Determining child custody is one of the major roles of family law courts. Family law custody is normally significant only in instances in which there are two parents, whom each want custody of the child in question.
When one parent does not want custody of the child, while the other does want custody, then the issue of family law child custody can usually be settled out of court. Indeed, in many divorce agreements made out of court, and simply ratified by the court, family law custody is determined as the parents see fit. If no such agreement can be made, however, then the determination of family law child custody will usually fall to the court.
In determining which parent should be awarded with family law custody, the court will primarily be focused upon the issue of the child's best interests. The court will attempt to determine with which parent the child will be best off, and will award family law child custody accordingly. This is not an easy determination, of course, and the court may very well default to determining family law custody based on which parent was the primary caretaker of the child.

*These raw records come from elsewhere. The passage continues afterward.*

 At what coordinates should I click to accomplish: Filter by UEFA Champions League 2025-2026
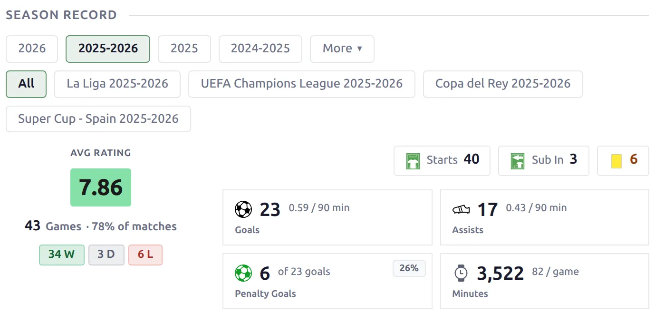point(302,84)
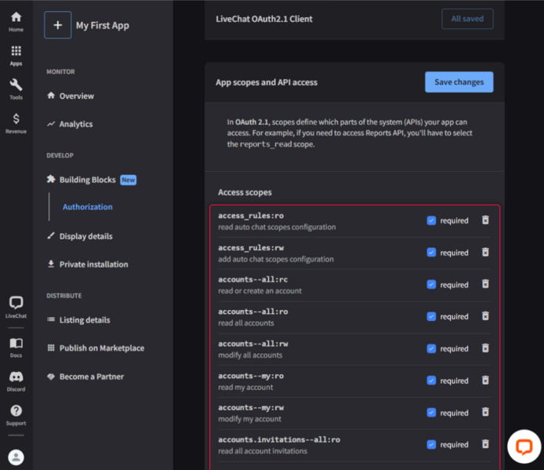Open the orange chat widget bubble
The image size is (544, 470).
tap(523, 446)
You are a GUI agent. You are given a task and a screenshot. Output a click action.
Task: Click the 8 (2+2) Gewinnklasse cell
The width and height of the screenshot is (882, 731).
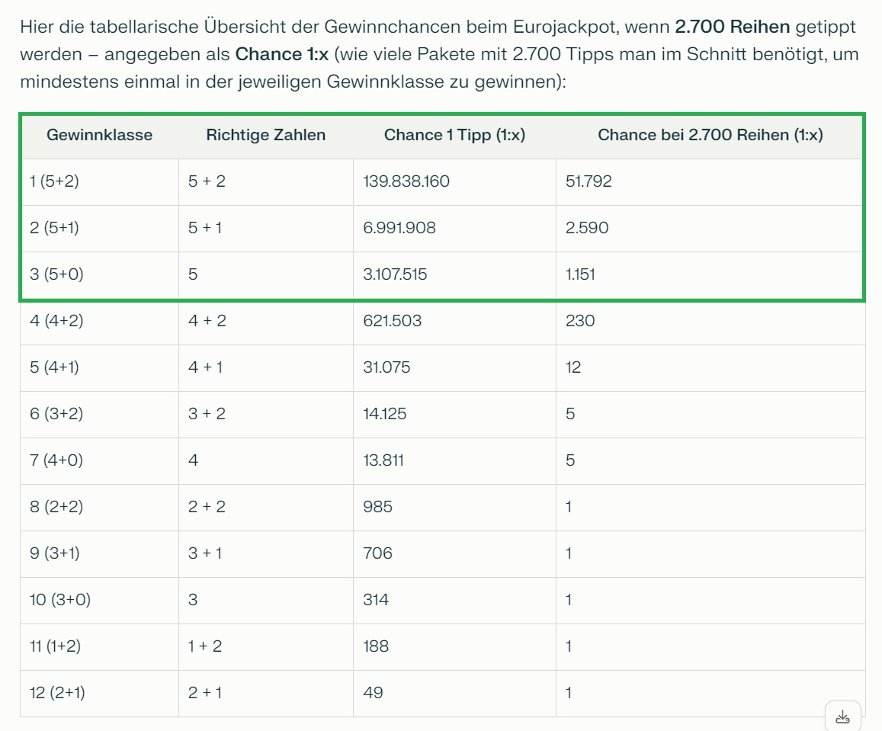pyautogui.click(x=56, y=507)
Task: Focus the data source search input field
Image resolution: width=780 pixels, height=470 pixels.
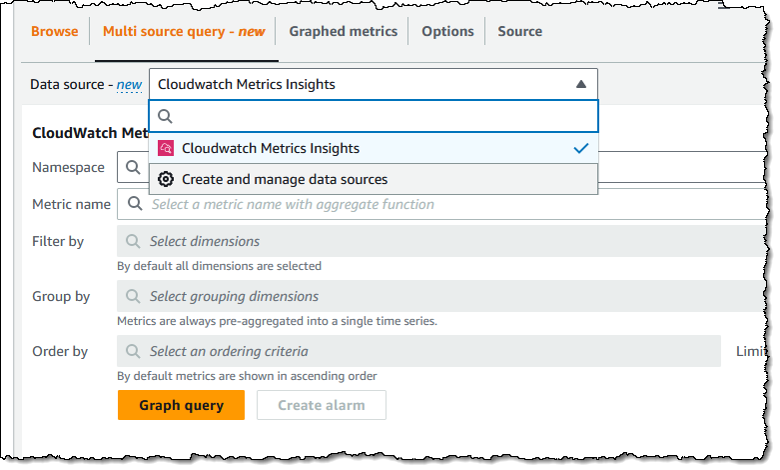Action: 385,116
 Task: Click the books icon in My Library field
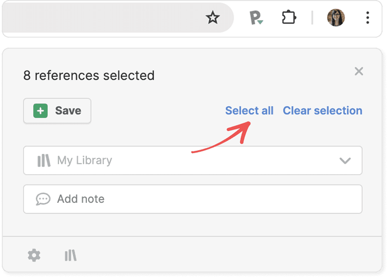(44, 161)
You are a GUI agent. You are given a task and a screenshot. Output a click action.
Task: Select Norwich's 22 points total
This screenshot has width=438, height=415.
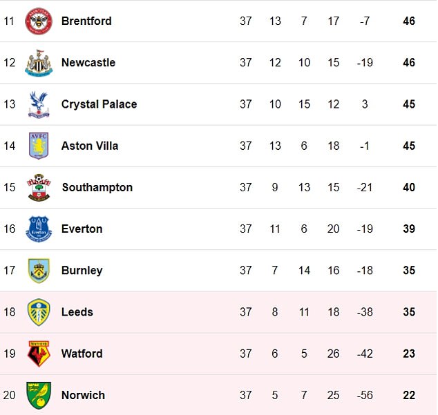click(x=409, y=395)
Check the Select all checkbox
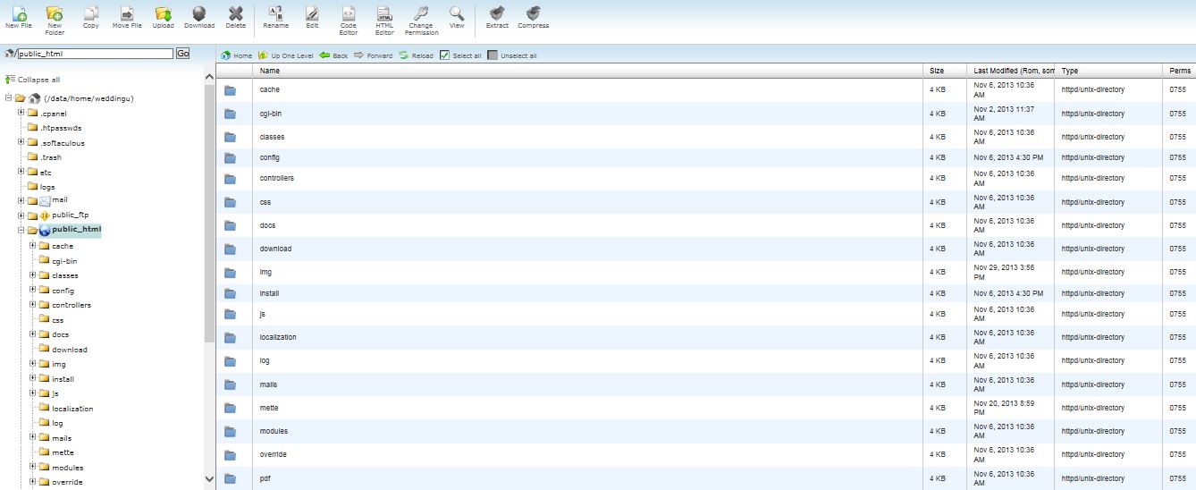 (x=444, y=55)

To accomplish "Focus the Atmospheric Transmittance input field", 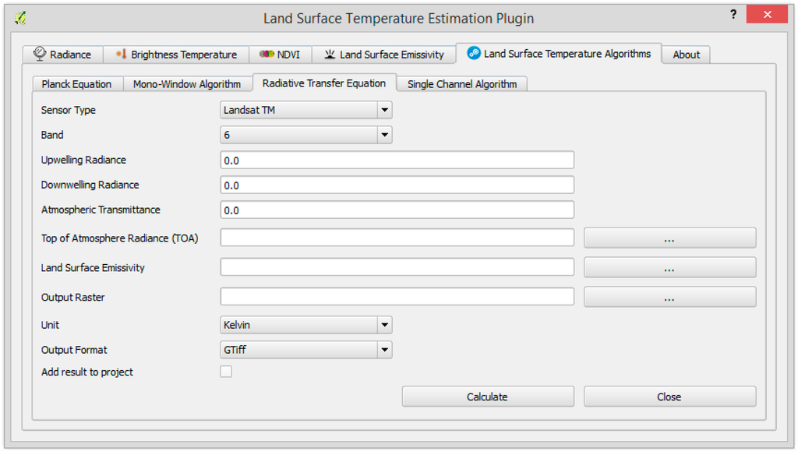I will [397, 210].

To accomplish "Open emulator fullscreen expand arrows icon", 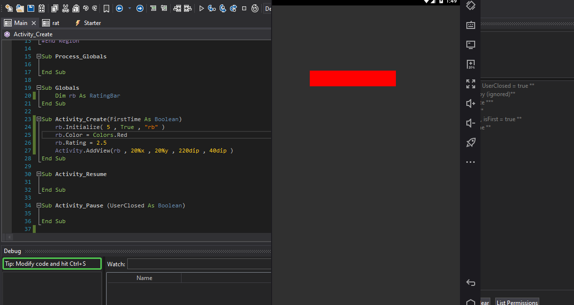I will point(471,84).
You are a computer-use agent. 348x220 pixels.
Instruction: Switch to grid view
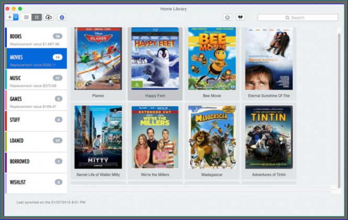click(37, 17)

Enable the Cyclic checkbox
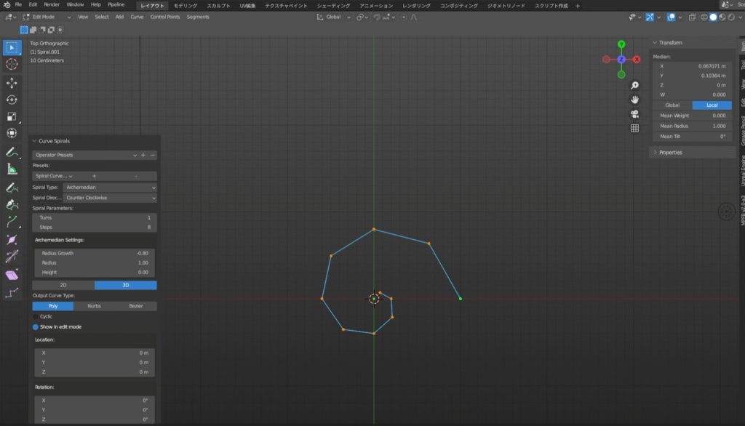point(36,316)
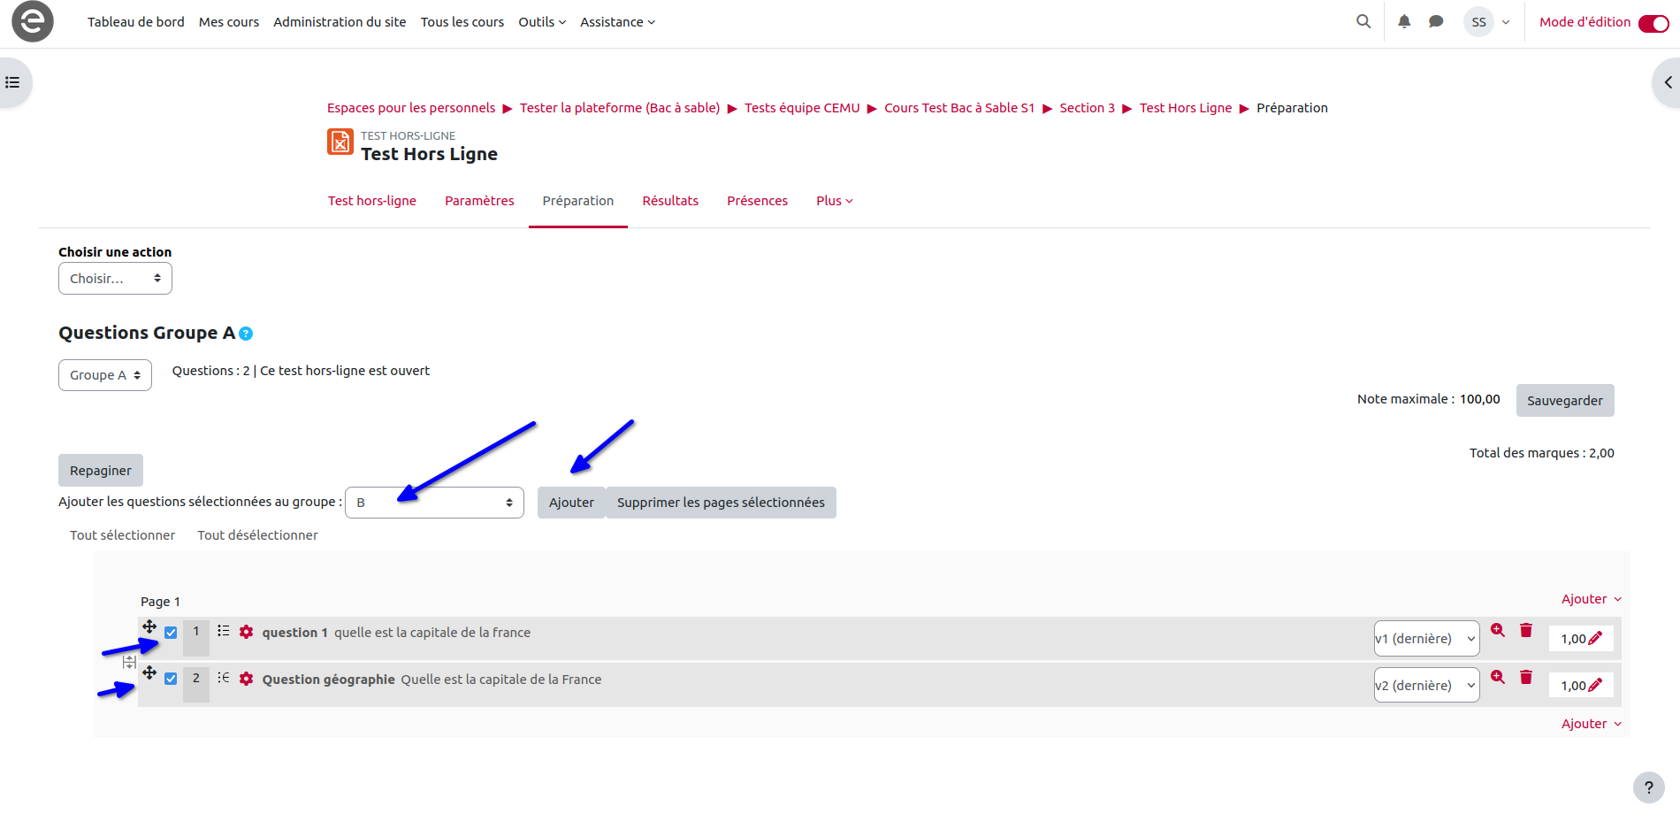The height and width of the screenshot is (822, 1680).
Task: Open the Paramètres tab
Action: point(479,201)
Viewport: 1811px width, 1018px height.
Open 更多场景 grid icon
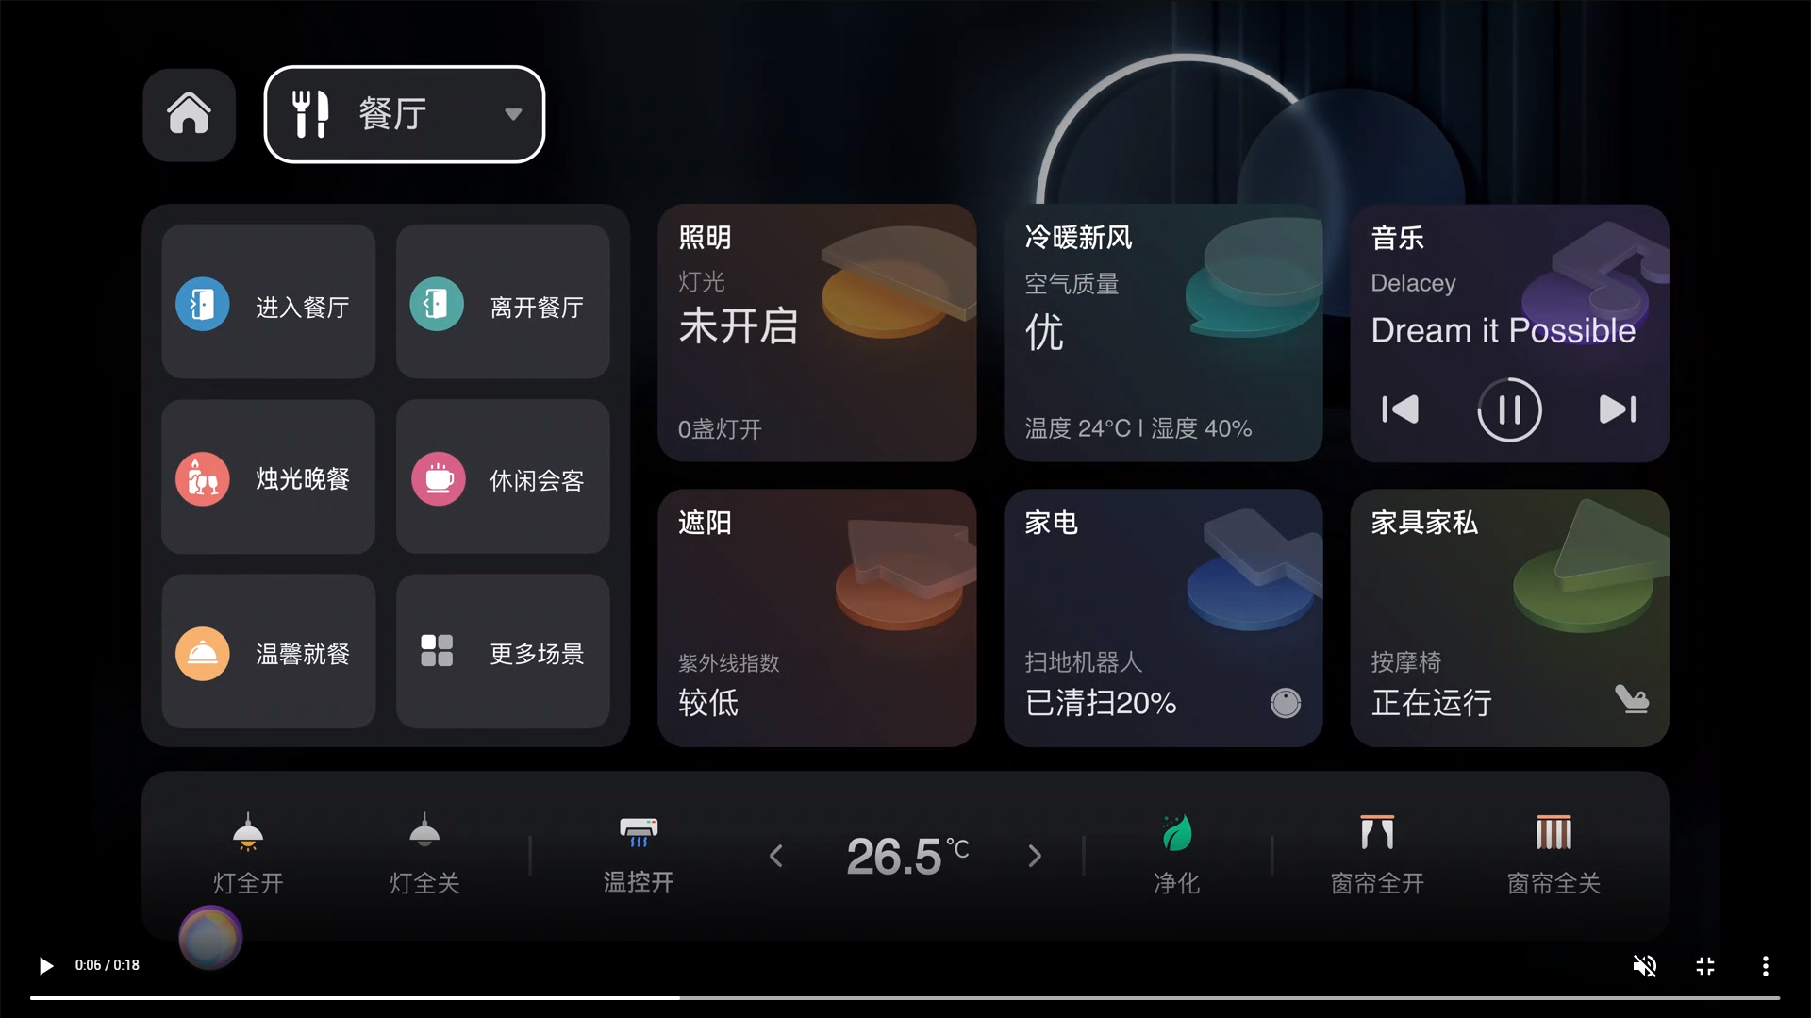click(x=437, y=651)
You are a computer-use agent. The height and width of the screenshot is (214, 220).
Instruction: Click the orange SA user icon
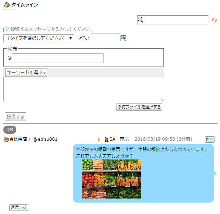point(106,139)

The primary caretaker is usually the parent that interacted with the children most often in a care-taking role. For example, the primary caretaker would likely be the parent that spent the most time dressing the child, preparing meals for and feeding the child, arranging doctors' appointments for the child, and teaching child to read or write.
The primary caretaker is often, by default, the party with whom the child will be better off, due to the psychological bond that can grow between a child and the primary caretaker parent. Thus, the court will likely award family law child custody to the primary caretaker in instances when it cannot use other criteria to make a determination.
The court may also become involved in determining family law custody in situations in which the parents were not married, but the father wants custody of the children. Normally, if the parents were not married, than the unwed father does not have many rights at all to the children. Such a father would not be very likely to win family law child custody from a court if the mother is a good mother.
In order to win family law custody, an unwed father would likely need to prove that the mother is not a good mother, whether because she is incapable of taking care of the child in some fashion, or because she neglects the child. Such a proceeding might give an unwed father some rights to the child, such that he might have a say in the child's future, even if he did not win full family law child custody.
The family law child custody awarded by courts does not need to be wholly for one parent or the other. The court might award legal custody, while not awarding physical custody, for instance, such that the parent awarded legal custody can make decisions for the child, even if he or she does not physically have custody of the child. The court may award family law custody in the form of sole custody, however, giving only a single parent full custody of the child. If you need legal advice and assistance, contact family lawyers.